To prevent the worst effects of climate change, we need to de-carbonize the power grid as quickly as possible. This will require more renewable energy, carbon-capture-and-storage technology and new smaller, advanced nuclear reactors. But it will also require keeping our existing nuclear plants online and producing carbon-free electricity as long as they can safely operate.

Given the recent actions of the Trump administration on climate policy, we need to do everything we can to keep carbon emissions low into the future. Replacing nuclear generation with new fossil fuel-burning plants that have a 40-year lifespan would mean digging an even deeper hole, reversing years of effort to reduce carbon emissions. Nuclear must be part of any practical approach to curbing climate change.
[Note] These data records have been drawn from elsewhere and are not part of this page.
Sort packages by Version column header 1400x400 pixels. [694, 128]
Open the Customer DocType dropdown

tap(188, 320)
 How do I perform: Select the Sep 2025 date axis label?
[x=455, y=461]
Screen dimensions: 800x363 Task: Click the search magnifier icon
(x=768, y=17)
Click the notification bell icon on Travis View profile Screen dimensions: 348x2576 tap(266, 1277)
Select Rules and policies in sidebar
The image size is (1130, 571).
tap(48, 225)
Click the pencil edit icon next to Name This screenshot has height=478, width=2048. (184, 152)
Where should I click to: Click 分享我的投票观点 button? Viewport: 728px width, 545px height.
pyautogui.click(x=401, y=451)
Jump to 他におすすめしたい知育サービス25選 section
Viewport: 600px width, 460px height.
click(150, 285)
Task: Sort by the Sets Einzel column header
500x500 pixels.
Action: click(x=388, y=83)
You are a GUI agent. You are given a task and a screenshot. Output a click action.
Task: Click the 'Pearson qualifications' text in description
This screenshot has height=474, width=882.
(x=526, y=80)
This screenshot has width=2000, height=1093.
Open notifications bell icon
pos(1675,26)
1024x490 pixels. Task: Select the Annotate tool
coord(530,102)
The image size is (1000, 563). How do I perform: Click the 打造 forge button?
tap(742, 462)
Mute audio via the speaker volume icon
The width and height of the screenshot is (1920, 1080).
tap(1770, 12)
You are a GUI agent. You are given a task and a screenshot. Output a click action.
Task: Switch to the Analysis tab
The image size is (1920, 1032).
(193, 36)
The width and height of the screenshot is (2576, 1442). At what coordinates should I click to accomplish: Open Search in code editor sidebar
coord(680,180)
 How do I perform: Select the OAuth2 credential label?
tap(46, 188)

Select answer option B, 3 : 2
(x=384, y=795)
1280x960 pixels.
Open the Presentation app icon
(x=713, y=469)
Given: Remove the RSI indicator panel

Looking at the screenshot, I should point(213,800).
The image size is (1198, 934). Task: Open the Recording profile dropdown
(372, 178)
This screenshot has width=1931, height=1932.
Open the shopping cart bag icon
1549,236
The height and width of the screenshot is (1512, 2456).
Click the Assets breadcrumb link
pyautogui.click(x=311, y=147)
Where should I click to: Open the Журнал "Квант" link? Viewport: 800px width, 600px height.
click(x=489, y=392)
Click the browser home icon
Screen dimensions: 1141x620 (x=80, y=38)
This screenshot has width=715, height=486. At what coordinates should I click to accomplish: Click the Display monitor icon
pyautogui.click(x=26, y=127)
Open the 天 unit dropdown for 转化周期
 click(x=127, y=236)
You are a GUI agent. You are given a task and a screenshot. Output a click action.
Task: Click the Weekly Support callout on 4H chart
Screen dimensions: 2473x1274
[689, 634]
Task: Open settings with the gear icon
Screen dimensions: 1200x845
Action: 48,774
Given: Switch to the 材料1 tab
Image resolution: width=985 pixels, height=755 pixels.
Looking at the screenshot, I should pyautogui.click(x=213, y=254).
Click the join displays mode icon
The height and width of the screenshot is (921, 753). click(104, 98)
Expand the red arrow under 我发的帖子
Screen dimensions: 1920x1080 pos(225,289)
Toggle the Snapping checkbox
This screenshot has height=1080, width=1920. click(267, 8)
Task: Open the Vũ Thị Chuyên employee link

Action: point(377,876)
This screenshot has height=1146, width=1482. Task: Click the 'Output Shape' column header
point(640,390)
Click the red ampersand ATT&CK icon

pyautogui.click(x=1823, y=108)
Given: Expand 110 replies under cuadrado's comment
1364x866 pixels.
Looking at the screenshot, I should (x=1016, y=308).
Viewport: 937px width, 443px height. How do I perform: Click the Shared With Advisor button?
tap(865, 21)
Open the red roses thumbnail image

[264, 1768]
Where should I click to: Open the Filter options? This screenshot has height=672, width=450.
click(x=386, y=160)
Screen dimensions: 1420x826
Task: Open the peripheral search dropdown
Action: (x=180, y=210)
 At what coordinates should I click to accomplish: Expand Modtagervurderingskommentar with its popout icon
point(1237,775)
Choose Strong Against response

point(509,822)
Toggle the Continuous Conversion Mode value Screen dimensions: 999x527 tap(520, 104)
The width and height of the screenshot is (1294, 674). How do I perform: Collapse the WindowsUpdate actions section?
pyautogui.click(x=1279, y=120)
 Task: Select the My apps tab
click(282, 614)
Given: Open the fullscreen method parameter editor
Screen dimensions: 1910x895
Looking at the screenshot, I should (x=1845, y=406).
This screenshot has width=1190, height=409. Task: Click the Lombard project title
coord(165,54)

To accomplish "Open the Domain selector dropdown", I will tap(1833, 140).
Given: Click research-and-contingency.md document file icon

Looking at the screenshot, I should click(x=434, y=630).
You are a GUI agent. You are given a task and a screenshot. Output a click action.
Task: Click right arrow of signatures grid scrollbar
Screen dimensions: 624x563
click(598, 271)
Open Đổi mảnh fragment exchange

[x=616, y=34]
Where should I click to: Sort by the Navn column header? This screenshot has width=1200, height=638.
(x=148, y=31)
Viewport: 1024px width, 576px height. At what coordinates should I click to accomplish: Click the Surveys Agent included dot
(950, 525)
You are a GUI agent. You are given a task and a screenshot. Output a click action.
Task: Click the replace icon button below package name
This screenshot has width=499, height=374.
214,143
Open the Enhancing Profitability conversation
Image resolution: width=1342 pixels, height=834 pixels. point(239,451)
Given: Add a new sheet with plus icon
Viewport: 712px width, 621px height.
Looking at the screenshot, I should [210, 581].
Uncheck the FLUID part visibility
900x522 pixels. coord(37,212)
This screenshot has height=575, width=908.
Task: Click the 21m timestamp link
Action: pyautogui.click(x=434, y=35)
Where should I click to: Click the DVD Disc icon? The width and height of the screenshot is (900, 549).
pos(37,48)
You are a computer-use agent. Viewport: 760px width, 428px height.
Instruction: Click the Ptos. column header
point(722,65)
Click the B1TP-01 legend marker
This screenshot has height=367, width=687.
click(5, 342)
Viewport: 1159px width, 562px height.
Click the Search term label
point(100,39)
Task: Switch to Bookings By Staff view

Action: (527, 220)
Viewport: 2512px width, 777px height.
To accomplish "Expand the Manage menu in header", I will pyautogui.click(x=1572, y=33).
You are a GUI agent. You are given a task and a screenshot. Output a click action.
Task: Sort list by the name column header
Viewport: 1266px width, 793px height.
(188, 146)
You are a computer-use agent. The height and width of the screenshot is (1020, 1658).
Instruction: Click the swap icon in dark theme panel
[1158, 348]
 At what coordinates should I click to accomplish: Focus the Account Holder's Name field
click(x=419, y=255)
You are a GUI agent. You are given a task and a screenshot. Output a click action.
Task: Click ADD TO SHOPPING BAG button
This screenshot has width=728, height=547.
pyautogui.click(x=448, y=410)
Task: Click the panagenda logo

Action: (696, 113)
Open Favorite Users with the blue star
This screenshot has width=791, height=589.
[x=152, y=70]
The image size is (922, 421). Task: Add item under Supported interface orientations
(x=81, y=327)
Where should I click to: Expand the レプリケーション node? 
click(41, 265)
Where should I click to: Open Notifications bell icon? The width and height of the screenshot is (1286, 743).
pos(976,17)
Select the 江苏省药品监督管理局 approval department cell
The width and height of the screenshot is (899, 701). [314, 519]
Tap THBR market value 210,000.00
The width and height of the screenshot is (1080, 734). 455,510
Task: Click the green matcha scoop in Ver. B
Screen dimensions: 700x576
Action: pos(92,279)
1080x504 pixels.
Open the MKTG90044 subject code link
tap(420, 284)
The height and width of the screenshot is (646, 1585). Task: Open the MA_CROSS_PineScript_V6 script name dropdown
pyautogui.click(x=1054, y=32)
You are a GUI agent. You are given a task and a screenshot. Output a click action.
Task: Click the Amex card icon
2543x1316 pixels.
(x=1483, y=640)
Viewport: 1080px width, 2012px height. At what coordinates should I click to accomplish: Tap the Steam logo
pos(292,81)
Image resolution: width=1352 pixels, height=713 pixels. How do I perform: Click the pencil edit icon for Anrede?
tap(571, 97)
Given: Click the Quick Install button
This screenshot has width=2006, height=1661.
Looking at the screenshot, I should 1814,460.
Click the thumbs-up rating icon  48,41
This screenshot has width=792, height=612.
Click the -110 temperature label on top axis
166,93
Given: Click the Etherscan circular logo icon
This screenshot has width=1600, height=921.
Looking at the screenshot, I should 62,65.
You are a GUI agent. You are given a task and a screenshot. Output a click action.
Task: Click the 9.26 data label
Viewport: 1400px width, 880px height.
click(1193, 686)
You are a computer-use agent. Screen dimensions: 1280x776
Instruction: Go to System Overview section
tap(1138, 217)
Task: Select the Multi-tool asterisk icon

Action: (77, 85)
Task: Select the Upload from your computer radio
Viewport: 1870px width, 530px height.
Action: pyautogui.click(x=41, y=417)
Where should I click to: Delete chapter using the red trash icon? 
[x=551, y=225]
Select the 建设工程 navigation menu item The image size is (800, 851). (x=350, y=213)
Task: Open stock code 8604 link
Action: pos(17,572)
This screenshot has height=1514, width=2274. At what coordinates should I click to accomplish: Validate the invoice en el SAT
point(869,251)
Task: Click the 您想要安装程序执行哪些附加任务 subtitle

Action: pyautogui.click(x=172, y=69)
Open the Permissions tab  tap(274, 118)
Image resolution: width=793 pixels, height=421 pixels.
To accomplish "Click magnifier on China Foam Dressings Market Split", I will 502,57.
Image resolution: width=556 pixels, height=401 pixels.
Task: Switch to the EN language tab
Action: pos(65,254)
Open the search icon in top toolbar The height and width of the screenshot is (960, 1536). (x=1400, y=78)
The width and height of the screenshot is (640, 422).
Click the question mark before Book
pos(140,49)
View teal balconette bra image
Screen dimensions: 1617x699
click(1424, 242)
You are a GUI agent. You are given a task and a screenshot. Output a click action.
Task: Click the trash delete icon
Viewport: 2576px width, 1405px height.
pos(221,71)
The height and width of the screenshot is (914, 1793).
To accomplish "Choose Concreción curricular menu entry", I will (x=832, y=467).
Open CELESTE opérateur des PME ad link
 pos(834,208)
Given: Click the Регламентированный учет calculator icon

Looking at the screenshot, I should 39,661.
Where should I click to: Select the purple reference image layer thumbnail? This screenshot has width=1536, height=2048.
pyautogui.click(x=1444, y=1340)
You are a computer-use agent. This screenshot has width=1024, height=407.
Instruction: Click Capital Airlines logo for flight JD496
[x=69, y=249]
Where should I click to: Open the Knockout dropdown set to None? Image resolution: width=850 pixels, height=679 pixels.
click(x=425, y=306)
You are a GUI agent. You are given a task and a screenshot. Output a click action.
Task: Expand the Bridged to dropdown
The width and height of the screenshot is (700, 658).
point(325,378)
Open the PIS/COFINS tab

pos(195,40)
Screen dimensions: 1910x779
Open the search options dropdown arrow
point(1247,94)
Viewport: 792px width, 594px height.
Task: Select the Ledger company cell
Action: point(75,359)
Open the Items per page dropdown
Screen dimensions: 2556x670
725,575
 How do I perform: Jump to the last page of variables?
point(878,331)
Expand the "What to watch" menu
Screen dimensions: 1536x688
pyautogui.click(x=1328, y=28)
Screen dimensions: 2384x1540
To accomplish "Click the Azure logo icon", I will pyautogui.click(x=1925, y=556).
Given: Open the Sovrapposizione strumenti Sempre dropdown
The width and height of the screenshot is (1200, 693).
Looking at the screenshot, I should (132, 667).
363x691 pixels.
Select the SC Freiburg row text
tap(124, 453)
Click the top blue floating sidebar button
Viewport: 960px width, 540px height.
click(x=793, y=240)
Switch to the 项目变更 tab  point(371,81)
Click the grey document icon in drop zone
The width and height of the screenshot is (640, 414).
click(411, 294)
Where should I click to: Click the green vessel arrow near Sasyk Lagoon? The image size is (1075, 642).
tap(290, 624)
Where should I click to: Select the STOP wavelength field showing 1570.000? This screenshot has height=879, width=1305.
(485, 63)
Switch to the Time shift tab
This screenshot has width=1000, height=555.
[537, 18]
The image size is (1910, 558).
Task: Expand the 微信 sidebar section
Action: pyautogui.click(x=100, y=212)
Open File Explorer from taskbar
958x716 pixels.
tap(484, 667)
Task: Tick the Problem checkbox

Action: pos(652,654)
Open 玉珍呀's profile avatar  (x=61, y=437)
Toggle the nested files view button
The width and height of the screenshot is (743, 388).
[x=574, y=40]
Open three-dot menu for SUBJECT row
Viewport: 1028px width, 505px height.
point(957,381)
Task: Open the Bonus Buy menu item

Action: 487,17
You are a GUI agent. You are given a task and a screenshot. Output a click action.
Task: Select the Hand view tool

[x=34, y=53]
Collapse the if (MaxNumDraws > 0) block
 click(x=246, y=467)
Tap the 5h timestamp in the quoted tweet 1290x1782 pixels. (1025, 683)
This will take a shift in thinking about power generation by some of my friends in the environmental community. In the past, the debate has been about “old” forms of power generation versus “new” forms of power, such as wind and solar.

The truth is, as the effects of climate change and air pollution increase, we need to think about forms of energy as either “clean” or “dirty.” Renewables are great. But we also need to support other forms of power generation, such as nuclear energy, that do not emit pollutants into the air, as we work to phase out forms of power that emit carbon.

Big Oil and Gas are furiously working to shut down nuclear power facilities, so they can build more fossil-fuel plants. It’s critical that those who care about the environment get in this fight now. If API wins, we’ll all be living with higher levels of pollution from fossil-fuel burning for decades to come.

Josh Freed is vice president for clean energy at Third Way.